Далее с правых концов чтений были удалены нуклеотиды с качеством ниже 20 и были оставлены только такие чтения, длина которых не меньше 32 нуклеотидов.

java -jar /usr/share/java/trimmomatic.jar SE -phred33 -threads 10 reads_without_adapters.fastq.gz reads_complete.fastq.gz TRAILING:20 MINLEN:32 2> results.txt

Было удалено 3.62% чтений.

Вес исходного файла: 202843525 байт

Вес файла после удаления адаптеров: 201803840 байт

Вес файла после чистки: 192395357 байт

2. Подготовка k-меров длины 31

Посредством представленной ниже команды была создана директория kmer с файлами Log, Roadmaps, Sequences.

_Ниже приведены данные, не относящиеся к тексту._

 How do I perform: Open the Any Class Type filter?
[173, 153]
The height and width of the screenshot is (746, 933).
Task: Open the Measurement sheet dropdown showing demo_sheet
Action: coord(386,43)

velveth kmer 31 -fastq -short reads_complete.fastq.gz

3. Сборка на основе k-меров

После запуска программы velvetg и посредством сортировки sort -nk 2 stats.txt было выяснено значение N50 = 43070 и составлена таблица:

4. Анализ

Файлы с последовательностями контигов были получены командой вида seqret contigs.fa:NODE_1_* seq1.fasta

Далее с помощью программы megablast каждый из трёх самых длинных контигов был сопоставлен с хромосомой Buchnera aphidicola (GenBank/EMBL AC — CP009253).